KAMPALA, Uganda (WOMENSENEWS)–A young professional is fired and blacklisted after telling her boss she’s HIV-positive. A woman is driven out of her home by her husband after she is left incontinent from complications during childbirth. A teen is pulled out of school by her family so they can marry her off.
These are just a few of the all-too-common events in the lives of Ugandan women, scenarios that activists say would never befall men here and would be addressed very specifically by the Protocol on the Rights of Women in Africa, commonly known as the Maputo Protocol.
The treaty, says Solome Nakaweesi-Kimbugwe, executive director of Kampala-based Akina Mama wa Afrika, is facing fierce religious opposition and is far from parliamentary ratification, however.

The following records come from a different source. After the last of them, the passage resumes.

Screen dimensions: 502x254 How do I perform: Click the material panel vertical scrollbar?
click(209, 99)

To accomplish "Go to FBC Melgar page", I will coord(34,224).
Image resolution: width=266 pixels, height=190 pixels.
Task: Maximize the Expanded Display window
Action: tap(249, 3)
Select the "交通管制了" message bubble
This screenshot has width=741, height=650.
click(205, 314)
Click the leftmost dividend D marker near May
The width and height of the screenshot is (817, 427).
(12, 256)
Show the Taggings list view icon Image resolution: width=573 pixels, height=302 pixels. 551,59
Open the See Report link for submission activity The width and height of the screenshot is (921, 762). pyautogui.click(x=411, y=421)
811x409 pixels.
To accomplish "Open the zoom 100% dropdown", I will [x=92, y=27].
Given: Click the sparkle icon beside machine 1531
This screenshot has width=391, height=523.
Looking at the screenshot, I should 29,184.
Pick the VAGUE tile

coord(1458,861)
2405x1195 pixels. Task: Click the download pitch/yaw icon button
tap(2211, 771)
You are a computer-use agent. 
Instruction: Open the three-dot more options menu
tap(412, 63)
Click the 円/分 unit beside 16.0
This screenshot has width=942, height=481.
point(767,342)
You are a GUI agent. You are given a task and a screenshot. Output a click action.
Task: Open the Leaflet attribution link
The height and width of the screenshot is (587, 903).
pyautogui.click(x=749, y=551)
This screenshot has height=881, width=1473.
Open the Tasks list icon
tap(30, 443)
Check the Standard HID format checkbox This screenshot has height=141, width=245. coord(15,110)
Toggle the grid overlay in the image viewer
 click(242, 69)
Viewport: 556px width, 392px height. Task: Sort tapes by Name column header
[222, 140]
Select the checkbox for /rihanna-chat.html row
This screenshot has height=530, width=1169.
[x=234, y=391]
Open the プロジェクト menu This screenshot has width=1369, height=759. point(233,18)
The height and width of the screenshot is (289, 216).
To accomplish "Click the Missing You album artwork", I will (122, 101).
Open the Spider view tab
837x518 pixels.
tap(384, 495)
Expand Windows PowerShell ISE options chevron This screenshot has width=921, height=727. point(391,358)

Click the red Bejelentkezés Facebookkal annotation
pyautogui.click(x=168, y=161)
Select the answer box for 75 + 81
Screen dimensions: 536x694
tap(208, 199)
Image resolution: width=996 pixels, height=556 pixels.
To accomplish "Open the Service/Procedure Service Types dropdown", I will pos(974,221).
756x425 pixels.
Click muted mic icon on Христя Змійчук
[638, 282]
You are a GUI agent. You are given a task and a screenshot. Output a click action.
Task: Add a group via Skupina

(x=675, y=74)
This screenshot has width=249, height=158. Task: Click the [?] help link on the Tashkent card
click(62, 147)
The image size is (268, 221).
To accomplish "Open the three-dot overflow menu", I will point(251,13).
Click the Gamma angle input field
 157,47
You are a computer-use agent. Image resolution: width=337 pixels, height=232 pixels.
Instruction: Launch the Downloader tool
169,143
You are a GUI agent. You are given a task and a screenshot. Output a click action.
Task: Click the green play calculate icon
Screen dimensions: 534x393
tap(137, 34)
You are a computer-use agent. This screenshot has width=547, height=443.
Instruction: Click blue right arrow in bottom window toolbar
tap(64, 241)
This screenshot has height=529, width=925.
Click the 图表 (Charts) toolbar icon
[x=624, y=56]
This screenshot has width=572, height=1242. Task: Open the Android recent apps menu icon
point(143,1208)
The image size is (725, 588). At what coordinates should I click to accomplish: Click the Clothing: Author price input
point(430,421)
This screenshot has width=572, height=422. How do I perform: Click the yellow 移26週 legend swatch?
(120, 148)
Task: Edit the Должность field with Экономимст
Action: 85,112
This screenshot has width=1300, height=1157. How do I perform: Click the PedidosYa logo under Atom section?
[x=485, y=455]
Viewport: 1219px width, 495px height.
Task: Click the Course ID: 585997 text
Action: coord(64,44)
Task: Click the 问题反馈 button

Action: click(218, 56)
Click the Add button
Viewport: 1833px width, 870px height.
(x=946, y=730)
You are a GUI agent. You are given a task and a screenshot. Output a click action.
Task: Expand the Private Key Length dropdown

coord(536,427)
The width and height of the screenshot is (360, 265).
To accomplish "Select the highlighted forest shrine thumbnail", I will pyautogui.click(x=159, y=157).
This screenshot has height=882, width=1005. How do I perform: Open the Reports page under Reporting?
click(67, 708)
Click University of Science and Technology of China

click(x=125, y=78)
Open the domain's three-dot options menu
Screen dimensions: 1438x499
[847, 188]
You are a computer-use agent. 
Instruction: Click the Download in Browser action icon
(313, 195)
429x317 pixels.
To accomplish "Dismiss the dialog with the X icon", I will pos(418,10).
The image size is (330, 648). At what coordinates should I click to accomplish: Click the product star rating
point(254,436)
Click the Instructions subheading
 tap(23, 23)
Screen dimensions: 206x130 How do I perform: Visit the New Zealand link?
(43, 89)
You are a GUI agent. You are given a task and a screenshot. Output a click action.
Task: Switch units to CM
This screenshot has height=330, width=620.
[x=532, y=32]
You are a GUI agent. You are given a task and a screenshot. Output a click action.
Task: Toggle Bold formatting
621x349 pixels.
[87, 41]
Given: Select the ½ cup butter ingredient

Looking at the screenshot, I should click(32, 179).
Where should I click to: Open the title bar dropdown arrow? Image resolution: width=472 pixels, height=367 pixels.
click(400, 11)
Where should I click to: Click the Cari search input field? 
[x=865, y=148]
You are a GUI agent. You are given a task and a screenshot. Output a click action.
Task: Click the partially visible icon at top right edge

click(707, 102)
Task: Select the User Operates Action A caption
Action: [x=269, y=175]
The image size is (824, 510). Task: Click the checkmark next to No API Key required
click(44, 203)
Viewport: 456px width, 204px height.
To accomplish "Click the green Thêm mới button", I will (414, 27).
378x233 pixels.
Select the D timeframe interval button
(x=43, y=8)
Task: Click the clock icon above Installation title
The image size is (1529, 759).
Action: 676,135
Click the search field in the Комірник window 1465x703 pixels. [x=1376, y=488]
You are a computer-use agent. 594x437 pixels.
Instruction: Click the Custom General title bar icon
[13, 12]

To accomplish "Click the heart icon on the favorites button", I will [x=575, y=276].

“It’s not a priority for government,” said Nakaweesi-Kimbugwe, who sees something of a backlash against women’s rights in Uganda.
For the first time in international law, the Maputo Protocol–named for the Mozambican capital where it was drafted in 2003 as an addition to the 1981 African Charter on Human and People’s Rights–provided a legal framework for issues ranging from marriage and property rights to domestic violence to female genital mutilation.
Uganda was among the 23 African countries–slightly less than half of the member states of the African Union–to sign the protocol so far.
Since then, several members of parliament have spoken in favor of ratifying the protocol, which is backed by the Uganda Human Rights Commission, an influential and independent constitutional body charged with, among other things, ensuring the country’s compliance with international treaties.
Criticized as Western Import
But since its inception five years ago, opponents led by the Uganda Joint Christian Council, a powerful religious lobby, have condemned the protocol as an importation of Western-style women’s rights at cultural odds with the region.
To the contrary, says Nakaweesi-Kimbugwe. She describes it as the first treaty to specifically address contemporary African women’s issues: conflict, displacement, land rights and inheritance. “This is not something that was drafted in The Hague or Beijing,” she said.
Nakaweesi-Kimbugwe says Maputo provides the international legal framework needed for the much-lauded constitutional provisions for women in Uganda, which, at the moment, remain largely theoretical.
“The government has to own up to its commitments and be accountable to women in Uganda, and above all, to other states in the African Union,” she said.
Akina wa Mama and other women’s groups in Uganda are working to educate the public about the treaty. Akina wa Mama released a short video about the protocol–distributed to women’s groups around Africa and elsewhere–that highlighted unequal practices that commonly affect the lives of Ugandan women, from job discrimination to wife inheritance.
Pitched Battle Over Abortion
In Uganda, which is about 85 percent Christian, the protocol faces a pitched battle with Catholic bishops and other religious leaders who have focused on the issue of abortion.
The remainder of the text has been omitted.